3) Nous avons pris nos responsabilités en étant solidaire de la Grèce, pour autant cette solidarité n’exclut pas l’exigence!
§ En contrepartie de cette aide, la Grèce a présenté un plan d’économies certes très dur, mais indispensable pour rétablir la confiance, redresser ses finances publiques et réduire, dès cette année, le déficit public de 4 points de PIB. Elle s’est également engagée à poursuivre cet effort en 2011 et 2012 pour ramener le déficit public sous le seuil de 3 points de PIB d’ici 2014.
§ Nous veillerons à ce que les engagements de la Grèce soient scrupuleusement respectés. Ce sera tout le rôle de la Commission européenne et du FMI. Les décaissements seront d’ailleurs conditionnés au respect du programme convenu :
ð Ramener le déficit budgétaire de 13.6% en 2009 à 8.11% en 2010 et 6.5% en 2012 pour atteindre 2.4% en 2014.
ð Gel des salaires des fonctionnaires jusqu’en 2014.
ð Suppression des 13 et 14ème mois des traitements des fonctionnaires.
ð Hausse de l’âge légal de départ à la retraite : aucun départ à la retraite ne sera autorisé avant 60 ans.
ð Majoration de la TVA de 2%.
ð Nouvelle taxe de 10% sur l’alcool.
§ Enfin, qu’une chose soit claire : il ne s’agit en aucun cas d’un cadeau à la Grèce mais d’un dispositif exceptionnel pour préserver la stabilité financière de la zone euro. Ce prêt, c’est donnant-donnant. Nous prêtons, pour 3 ans, à un taux très proche de ceux du FMI. Bien évidemment, il ne s’agit pas non plus de gagner de l’argent sur le dos de la Grèce, mais de garantir la crédibilité de ce plan de soutien en incitant la Grèce à retourner sur les marchés le plus rapidement possible.

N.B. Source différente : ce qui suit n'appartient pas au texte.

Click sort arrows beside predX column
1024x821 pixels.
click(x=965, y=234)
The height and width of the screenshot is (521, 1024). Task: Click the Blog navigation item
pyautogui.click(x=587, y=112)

► Tout risque de contagion aux autres pays de l’UE est-il écarté ?
Il ne faut pas tout mélanger. La situation des autres pays européens n’a rien à voir avec celle de la Grèce. La crise que traverse aujourd’hui ce pays est due à l’ampleur de son déficit et de sa dette mais également au fait qu’elle ait suscité la méfiance en cachant la situation réelle des ses finances publiques. C’est un cas tout à fait particulier.

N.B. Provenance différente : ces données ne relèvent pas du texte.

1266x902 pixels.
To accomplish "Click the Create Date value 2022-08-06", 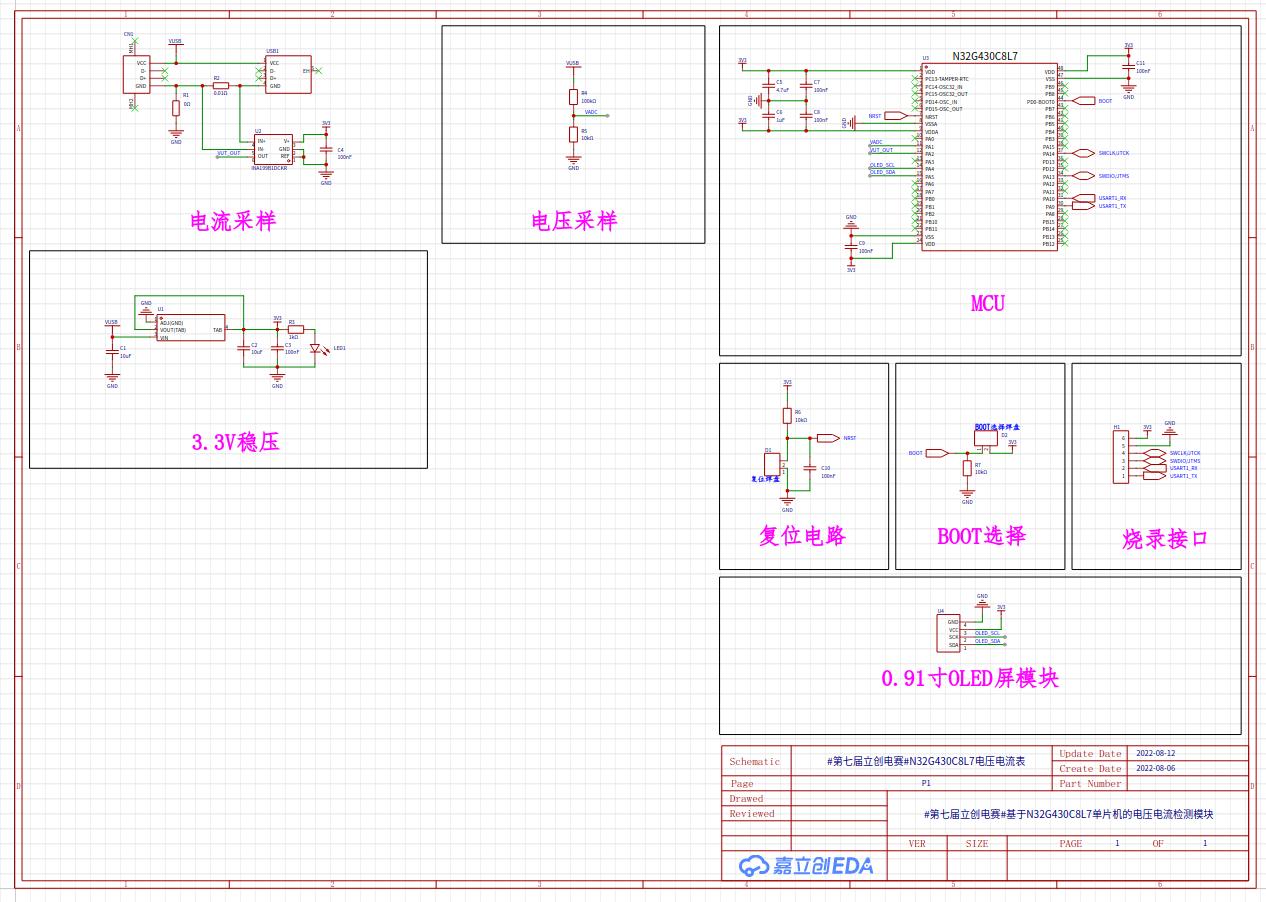I will pyautogui.click(x=1155, y=769).
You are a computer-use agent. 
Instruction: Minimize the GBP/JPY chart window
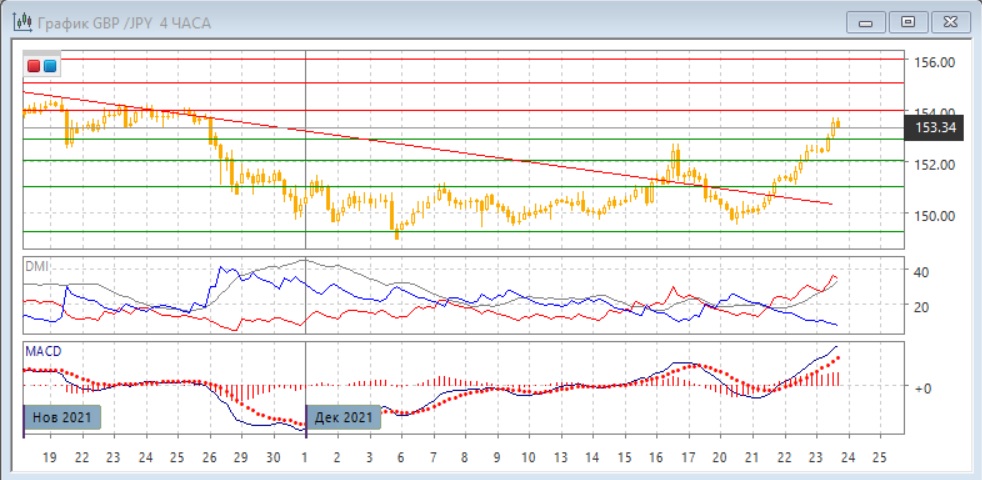click(x=866, y=22)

Pour ce qui est du Portugal et de l’Espagne, la situation est là aussi très différente. Rien n’autorise à remettre en question la crédibilité ou la soutenabilité de leurs finances publiques. Ces pays sont tout simplement victimes d’une crise spéculative déclenchée à l’occasion de la crise grecque.
Quand à la France, les Français n’ont aucune raison de s’inquiéter :
§ Dans ce genre de périodes, les investisseurs se réfugient plutôt vers les émetteurs dont la signature est la meilleure. C’est le cas de la France qui a su conserver, grâce à la politique responsable menée par le Gouvernement pendant la crise, sa signature et donc la confiance des marchés.
§ Les choix faits par le Gouvernement ont permis à notre pays de mieux résister que ses principaux partenaires : la récession a été beaucoup moins brutale en France que dans les autres pays de l’OCDE et, en 2010 et en 2011, les organisations internationales nous placent nettement au-dessus de la zone euro en termes de croissance.
§ Nos derniers chiffres de déficit pour 2009 ont été inférieurs à nos propres prévisions, grâce à une politique de maîtrise des dépenses publiques efficace, basée sur le gel des dépenses de l’Etat en volume et la réduction des effectifs des fonctionnaires. Cette politique sera confirmée lors de la deuxième session de la conférence sur les déficits publics qui se tiendra au mois de mai. Nous sommes déterminés à poursuivre les réformes structurelles dont notre pays a besoin pour garder la qualité de sa signature et augmenter son potentiel de croissance.